Havedrial shook their head. “We can’t fight them off. We both know that. But we don’t have to.”
“Then what…” Miranelis’s voice trailed off at the hollow look in Havedrial’s eyes.
“I may not be able to save your life, Miranelis,” said Havedrial, “but I can ensure that your life does not end alone and in fear.” They patted the space next to them. “Come. I’ll make it as quick and painless as I can. We’ll go together. It won’t be so bad.” Their face was creased with the same affection Miranelis had seen when they had first begun their training, when Havedrial had told them—making Miranelis blush, aghast at the brazen breach of etiquette—that they were the best student that had ever seen. “I promise.”
Miranelis’s mouth dropped open in horror before they could think of controlling themselves.
“It’s a better fate than whatever the Wolves have in store for us.” Havedrial voice was gentle. “You know it as well as I. You were there in all the meetings. You’ve heard the stories.”
They were right, Miranelis knew they were right… but… Miranelis’s eyes landed on the blade, then skittered away. They imagined the blade parting flesh, and felt the sharp, fiery bite of pain as if it were already happening. They saw blood—their own blood—spilling out on the pantry floor. Their stomach flopped.
Miranelis shook their head. “I can’t.”
“We have no way out. I hoped circumstances would shift, that some other path would appear, but luck was not on our side this time.” They tilted their chin upward, where footsteps—unmistakable now—creaked above their heads. “We don’t have much time.”

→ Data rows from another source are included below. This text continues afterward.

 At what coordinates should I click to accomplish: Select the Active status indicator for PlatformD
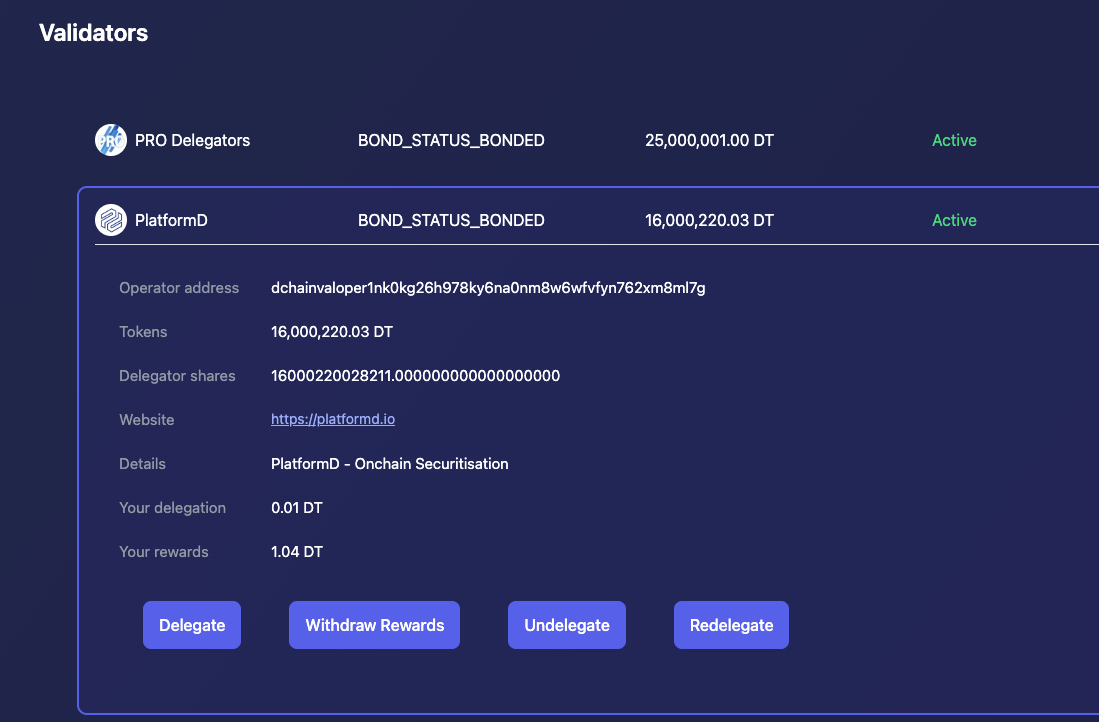point(953,220)
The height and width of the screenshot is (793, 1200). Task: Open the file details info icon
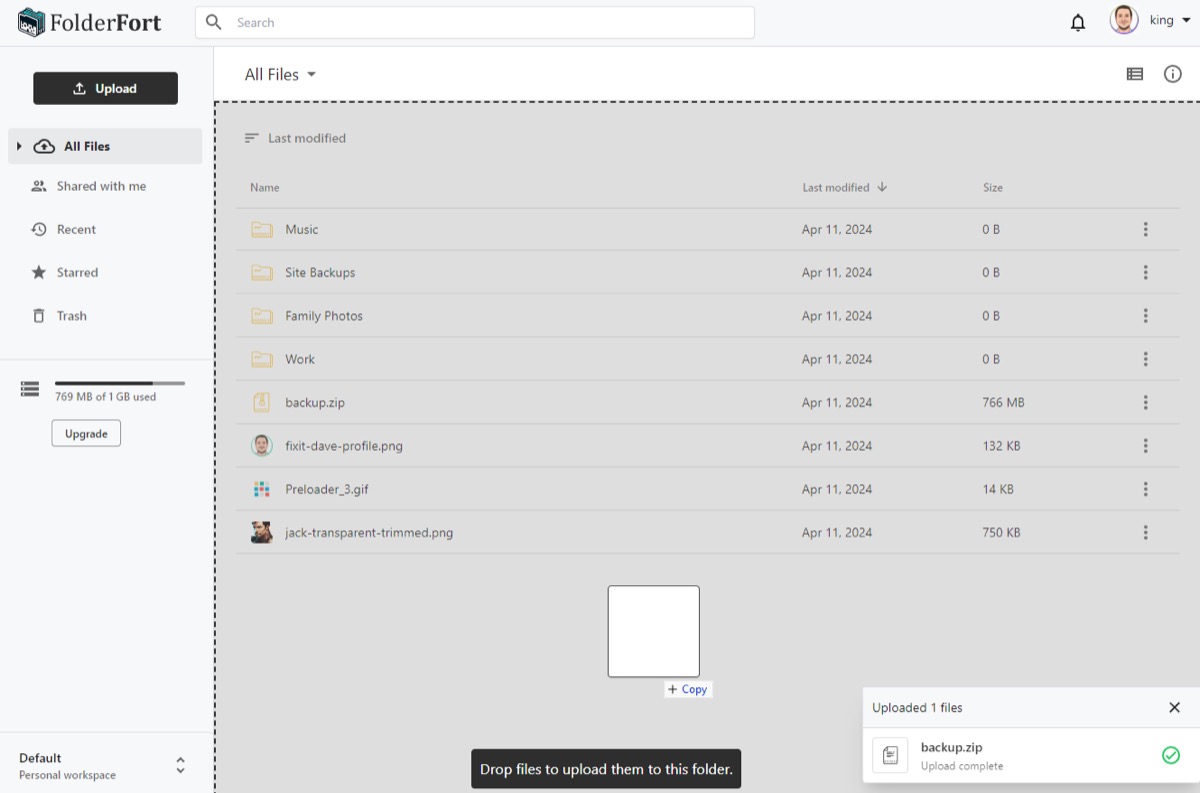[x=1173, y=74]
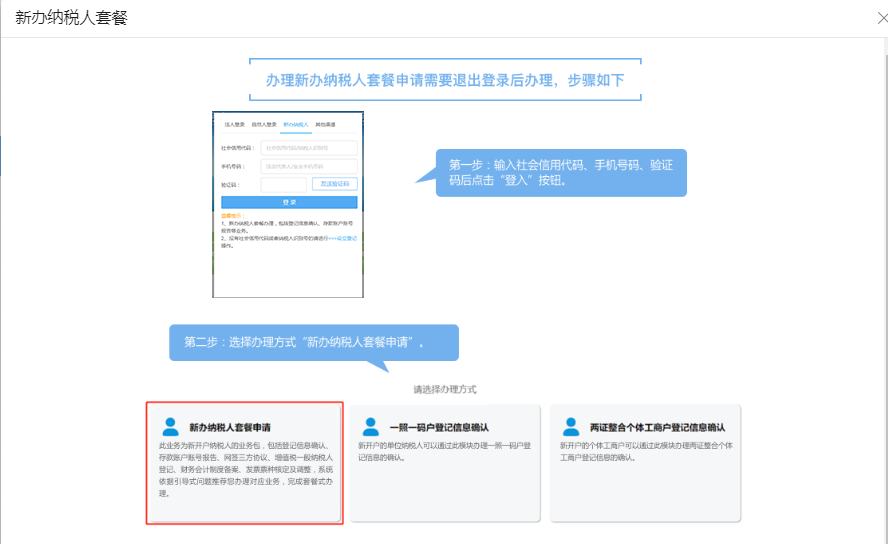The image size is (888, 544).
Task: Select the 新办纳税人套餐申请 card title
Action: 230,427
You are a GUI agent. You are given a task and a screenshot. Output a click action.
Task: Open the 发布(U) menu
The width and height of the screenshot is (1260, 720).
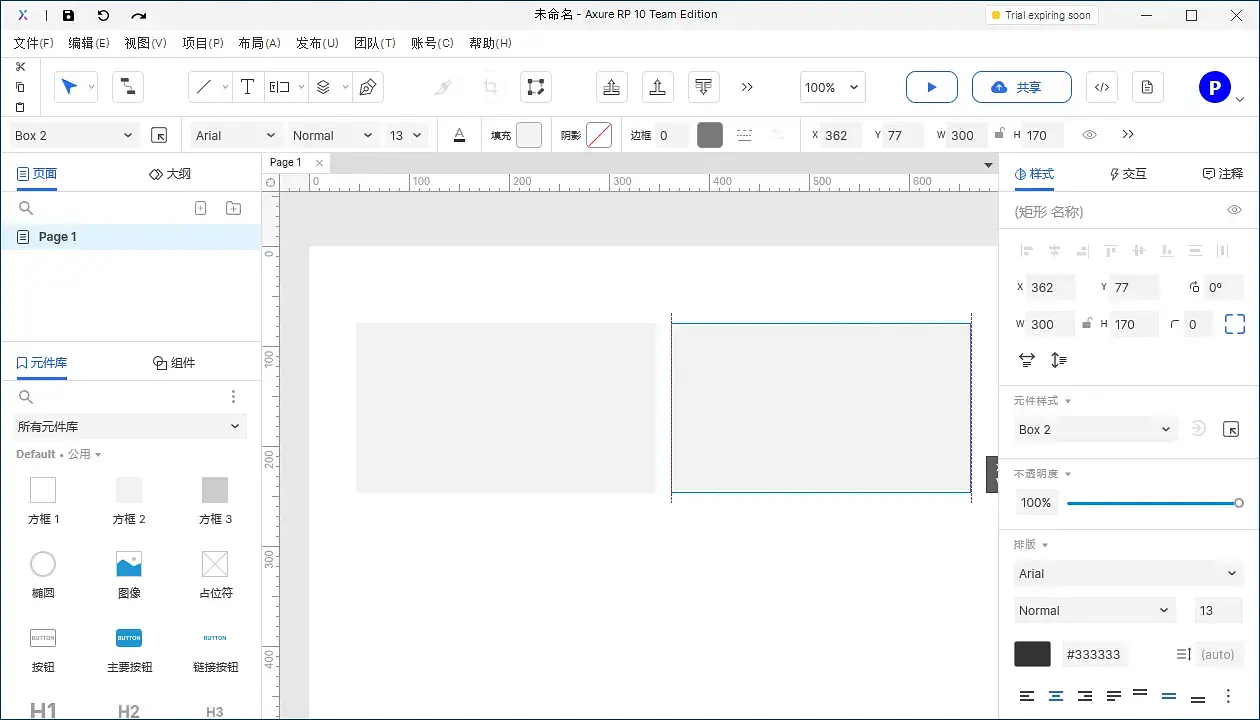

Miranelis swallowed hard at the sound of the footsteps. But then they looked at the knife again, and almost vomited right there on the floor. “I’m sorry. I just can’t.”

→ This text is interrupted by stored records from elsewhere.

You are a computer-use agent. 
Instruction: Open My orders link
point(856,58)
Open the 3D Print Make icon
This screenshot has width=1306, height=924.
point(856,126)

“Let me save you in the only way I can.” The naked pain in Havedrial’s soft voice brought a blush to Miranelis’s face, even now. “Please”
“Maybe they won’t find us,” said Miranelis, even as the floor creaked again. “Maybe they won’t think to check in here.”
Harsh shouts reached Miranelis’s ears, faint in the distance but coming closer. They spoke in the harsh language of the Naskori. Miranelis was unpracticed enough with the language that the distortion created by the walls between them made it impossible to decipher the sounds into meaningful speech.
“Are you sure?” Havedrial asked, with a quiet plea in their voice. “This may be your only chance.”
Miranelis knew it was the best option. But they couldn’t move any closer to Havedrial, not knowing it would mean that knife biting into their flesh, and their blood spilling out over their skin. They had run because they were a coward, and they were a coward still.
“I’m sure.” Miranelis couldn’t stop their voice from shaking.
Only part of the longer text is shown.